◆ **Directions**:
Exactly as it appears, restate the whole listing.

◆ **Material supplied**:
┄┄┄┄┄┄┄┄┄┄┄┄┄┄┄┄┄┄┄┄

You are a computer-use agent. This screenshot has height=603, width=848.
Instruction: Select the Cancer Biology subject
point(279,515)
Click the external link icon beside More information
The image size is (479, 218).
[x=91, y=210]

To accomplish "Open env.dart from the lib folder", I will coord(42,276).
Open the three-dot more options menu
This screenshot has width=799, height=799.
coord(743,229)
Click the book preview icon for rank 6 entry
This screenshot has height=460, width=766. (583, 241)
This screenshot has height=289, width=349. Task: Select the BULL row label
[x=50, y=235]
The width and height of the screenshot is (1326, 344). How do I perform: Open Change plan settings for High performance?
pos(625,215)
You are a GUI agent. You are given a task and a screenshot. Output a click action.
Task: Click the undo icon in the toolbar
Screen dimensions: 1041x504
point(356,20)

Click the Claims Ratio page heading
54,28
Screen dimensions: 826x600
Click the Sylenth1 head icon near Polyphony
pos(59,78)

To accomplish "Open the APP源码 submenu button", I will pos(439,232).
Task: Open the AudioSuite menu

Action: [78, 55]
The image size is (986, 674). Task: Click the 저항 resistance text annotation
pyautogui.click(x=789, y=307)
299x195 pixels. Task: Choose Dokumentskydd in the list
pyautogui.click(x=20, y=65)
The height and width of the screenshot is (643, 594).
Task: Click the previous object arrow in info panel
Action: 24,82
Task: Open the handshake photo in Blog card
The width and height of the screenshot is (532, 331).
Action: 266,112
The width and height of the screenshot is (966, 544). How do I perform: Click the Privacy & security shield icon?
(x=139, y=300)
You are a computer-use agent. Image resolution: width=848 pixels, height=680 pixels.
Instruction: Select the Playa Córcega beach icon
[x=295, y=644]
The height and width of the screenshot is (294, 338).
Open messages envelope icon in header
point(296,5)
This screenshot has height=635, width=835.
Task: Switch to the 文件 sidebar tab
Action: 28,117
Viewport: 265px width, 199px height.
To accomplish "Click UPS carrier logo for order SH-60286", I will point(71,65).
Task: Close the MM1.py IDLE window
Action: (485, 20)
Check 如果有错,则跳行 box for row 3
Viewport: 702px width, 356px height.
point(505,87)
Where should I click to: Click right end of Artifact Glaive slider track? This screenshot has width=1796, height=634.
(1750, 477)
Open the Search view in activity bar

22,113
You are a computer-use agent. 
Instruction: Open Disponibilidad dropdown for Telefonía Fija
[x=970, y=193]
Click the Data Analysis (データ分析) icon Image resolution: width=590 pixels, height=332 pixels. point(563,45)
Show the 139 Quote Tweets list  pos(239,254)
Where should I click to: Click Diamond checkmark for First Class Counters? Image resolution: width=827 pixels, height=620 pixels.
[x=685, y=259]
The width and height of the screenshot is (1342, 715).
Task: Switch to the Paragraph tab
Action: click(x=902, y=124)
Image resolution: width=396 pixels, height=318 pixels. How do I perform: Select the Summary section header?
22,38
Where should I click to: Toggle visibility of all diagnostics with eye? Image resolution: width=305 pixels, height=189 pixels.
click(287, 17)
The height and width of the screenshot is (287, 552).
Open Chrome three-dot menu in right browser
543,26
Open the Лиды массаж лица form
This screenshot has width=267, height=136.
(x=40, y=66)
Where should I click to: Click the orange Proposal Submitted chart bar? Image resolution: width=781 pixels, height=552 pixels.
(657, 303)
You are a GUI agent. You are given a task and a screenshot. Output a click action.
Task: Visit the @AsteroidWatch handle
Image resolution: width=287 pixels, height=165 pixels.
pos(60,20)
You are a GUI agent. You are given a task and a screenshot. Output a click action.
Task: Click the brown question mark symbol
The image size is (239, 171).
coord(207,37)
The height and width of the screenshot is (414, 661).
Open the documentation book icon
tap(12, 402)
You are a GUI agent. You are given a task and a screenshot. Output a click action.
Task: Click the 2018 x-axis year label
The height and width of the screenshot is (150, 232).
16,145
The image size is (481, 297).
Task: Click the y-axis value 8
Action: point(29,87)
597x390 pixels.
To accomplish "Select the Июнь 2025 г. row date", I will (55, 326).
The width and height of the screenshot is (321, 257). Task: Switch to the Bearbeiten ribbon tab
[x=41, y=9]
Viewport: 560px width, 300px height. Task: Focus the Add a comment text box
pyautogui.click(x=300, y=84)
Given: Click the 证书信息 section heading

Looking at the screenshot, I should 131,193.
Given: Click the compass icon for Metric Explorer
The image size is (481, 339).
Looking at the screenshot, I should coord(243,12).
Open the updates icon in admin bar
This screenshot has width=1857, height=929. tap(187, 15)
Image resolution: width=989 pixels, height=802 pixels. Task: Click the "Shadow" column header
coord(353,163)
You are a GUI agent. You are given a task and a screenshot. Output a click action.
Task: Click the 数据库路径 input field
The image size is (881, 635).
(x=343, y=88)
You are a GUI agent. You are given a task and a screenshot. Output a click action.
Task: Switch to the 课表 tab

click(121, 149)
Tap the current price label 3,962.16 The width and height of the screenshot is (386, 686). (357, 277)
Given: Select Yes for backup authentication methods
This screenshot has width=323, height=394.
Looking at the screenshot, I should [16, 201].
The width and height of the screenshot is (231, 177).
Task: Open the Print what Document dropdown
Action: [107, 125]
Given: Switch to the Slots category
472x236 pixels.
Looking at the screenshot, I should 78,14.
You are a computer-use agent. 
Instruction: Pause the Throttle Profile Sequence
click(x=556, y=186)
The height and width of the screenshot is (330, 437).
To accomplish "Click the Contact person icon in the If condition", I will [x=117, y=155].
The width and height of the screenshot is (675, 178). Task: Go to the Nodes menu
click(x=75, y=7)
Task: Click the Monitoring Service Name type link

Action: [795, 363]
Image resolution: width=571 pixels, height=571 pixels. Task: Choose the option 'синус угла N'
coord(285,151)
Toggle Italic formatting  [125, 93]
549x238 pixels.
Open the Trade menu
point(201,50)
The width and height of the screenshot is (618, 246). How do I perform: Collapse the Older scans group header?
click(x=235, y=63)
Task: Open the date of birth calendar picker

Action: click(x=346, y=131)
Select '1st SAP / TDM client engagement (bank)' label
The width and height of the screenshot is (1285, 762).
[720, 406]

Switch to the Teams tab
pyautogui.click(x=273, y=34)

┄┄┄┄┄┄┄┄┄┄┄┄┄┄┄┄┄┄┄┄

◆ **Answer to the problem**:
You are a computer-use agent. This screenshot has height=603, width=848.
Instruction: Select the Cancer Biology subject
point(279,515)
Click the external link icon beside More information
The image size is (479, 218).
[x=91, y=210]

To accomplish "Open env.dart from the lib folder", I will coord(42,276).
Open the three-dot more options menu
This screenshot has width=799, height=799.
coord(743,229)
Click the book preview icon for rank 6 entry
This screenshot has height=460, width=766. (583, 241)
This screenshot has height=289, width=349. Task: Select the BULL row label
[x=50, y=235]
The width and height of the screenshot is (1326, 344). How do I perform: Open Change plan settings for High performance?
pos(625,215)
You are a GUI agent. You are given a task and a screenshot. Output a click action.
Task: Click the undo icon in the toolbar
Screen dimensions: 1041x504
point(356,20)

Click the Claims Ratio page heading
54,28
Screen dimensions: 826x600
Click the Sylenth1 head icon near Polyphony
pos(59,78)

To accomplish "Open the APP源码 submenu button", I will pos(439,232).
Task: Open the AudioSuite menu

Action: [78, 55]
The image size is (986, 674). Task: Click the 저항 resistance text annotation
pyautogui.click(x=789, y=307)
299x195 pixels. Task: Choose Dokumentskydd in the list
pyautogui.click(x=20, y=65)
The height and width of the screenshot is (643, 594).
Task: Click the previous object arrow in info panel
Action: 24,82
Task: Open the handshake photo in Blog card
The width and height of the screenshot is (532, 331).
Action: 266,112
The width and height of the screenshot is (966, 544). How do I perform: Click the Privacy & security shield icon?
(x=139, y=300)
You are a computer-use agent. Image resolution: width=848 pixels, height=680 pixels.
Instruction: Select the Playa Córcega beach icon
[x=295, y=644]
The height and width of the screenshot is (294, 338).
Open messages envelope icon in header
point(296,5)
This screenshot has height=635, width=835.
Task: Switch to the 文件 sidebar tab
Action: 28,117
Viewport: 265px width, 199px height.
To accomplish "Click UPS carrier logo for order SH-60286", I will point(71,65).
Task: Close the MM1.py IDLE window
Action: (485, 20)
Check 如果有错,则跳行 box for row 3
Viewport: 702px width, 356px height.
point(505,87)
Where should I click to: Click right end of Artifact Glaive slider track? This screenshot has width=1796, height=634.
(1750, 477)
Open the Search view in activity bar

22,113
You are a computer-use agent. 
Instruction: Open Disponibilidad dropdown for Telefonía Fija
[x=970, y=193]
Click the Data Analysis (データ分析) icon Image resolution: width=590 pixels, height=332 pixels. point(563,45)
Show the 139 Quote Tweets list  pos(239,254)
Where should I click to: Click Diamond checkmark for First Class Counters? Image resolution: width=827 pixels, height=620 pixels.
[x=685, y=259]
The width and height of the screenshot is (1342, 715).
Task: Switch to the Paragraph tab
Action: click(x=902, y=124)
Image resolution: width=396 pixels, height=318 pixels. How do I perform: Select the Summary section header?
22,38
Where should I click to: Toggle visibility of all diagnostics with eye? Image resolution: width=305 pixels, height=189 pixels.
click(287, 17)
The height and width of the screenshot is (287, 552).
Open Chrome three-dot menu in right browser
543,26
Open the Лиды массаж лица form
This screenshot has width=267, height=136.
(x=40, y=66)
Where should I click to: Click the orange Proposal Submitted chart bar? Image resolution: width=781 pixels, height=552 pixels.
(657, 303)
You are a GUI agent. You are given a task and a screenshot. Output a click action.
Task: Visit the @AsteroidWatch handle
Image resolution: width=287 pixels, height=165 pixels.
pos(60,20)
You are a GUI agent. You are given a task and a screenshot. Output a click action.
Task: Click the brown question mark symbol
The image size is (239, 171).
coord(207,37)
The height and width of the screenshot is (414, 661).
Open the documentation book icon
tap(12, 402)
You are a GUI agent. You are given a task and a screenshot. Output a click action.
Task: Click the 2018 x-axis year label
The height and width of the screenshot is (150, 232).
16,145
The image size is (481, 297).
Task: Click the y-axis value 8
Action: point(29,87)
597x390 pixels.
To accomplish "Select the Июнь 2025 г. row date", I will (55, 326).
The width and height of the screenshot is (321, 257). Task: Switch to the Bearbeiten ribbon tab
[x=41, y=9]
Viewport: 560px width, 300px height. Task: Focus the Add a comment text box
pyautogui.click(x=300, y=84)
Given: Click the 证书信息 section heading

Looking at the screenshot, I should 131,193.
Given: Click the compass icon for Metric Explorer
The image size is (481, 339).
Looking at the screenshot, I should coord(243,12).
Open the updates icon in admin bar
This screenshot has width=1857, height=929. tap(187, 15)
Image resolution: width=989 pixels, height=802 pixels. Task: Click the "Shadow" column header
coord(353,163)
You are a GUI agent. You are given a task and a screenshot. Output a click action.
Task: Click the 数据库路径 input field
The image size is (881, 635).
(x=343, y=88)
You are a GUI agent. You are given a task and a screenshot. Output a click action.
Task: Switch to the 课表 tab

click(121, 149)
Tap the current price label 3,962.16 The width and height of the screenshot is (386, 686). (357, 277)
Given: Select Yes for backup authentication methods
This screenshot has width=323, height=394.
Looking at the screenshot, I should [16, 201].
The width and height of the screenshot is (231, 177).
Task: Open the Print what Document dropdown
Action: [107, 125]
Given: Switch to the Slots category
472x236 pixels.
Looking at the screenshot, I should 78,14.
You are a computer-use agent. 
Instruction: Pause the Throttle Profile Sequence
click(x=556, y=186)
The height and width of the screenshot is (330, 437).
To accomplish "Click the Contact person icon in the If condition", I will [x=117, y=155].
The width and height of the screenshot is (675, 178). Task: Go to the Nodes menu
click(x=75, y=7)
Task: Click the Monitoring Service Name type link

Action: [795, 363]
Image resolution: width=571 pixels, height=571 pixels. Task: Choose the option 'синус угла N'
coord(285,151)
Toggle Italic formatting  [125, 93]
549x238 pixels.
Open the Trade menu
point(201,50)
The width and height of the screenshot is (618, 246). How do I perform: Collapse the Older scans group header?
click(x=235, y=63)
Task: Open the date of birth calendar picker

Action: click(x=346, y=131)
Select '1st SAP / TDM client engagement (bank)' label
The width and height of the screenshot is (1285, 762).
[720, 406]

Switch to the Teams tab
pyautogui.click(x=273, y=34)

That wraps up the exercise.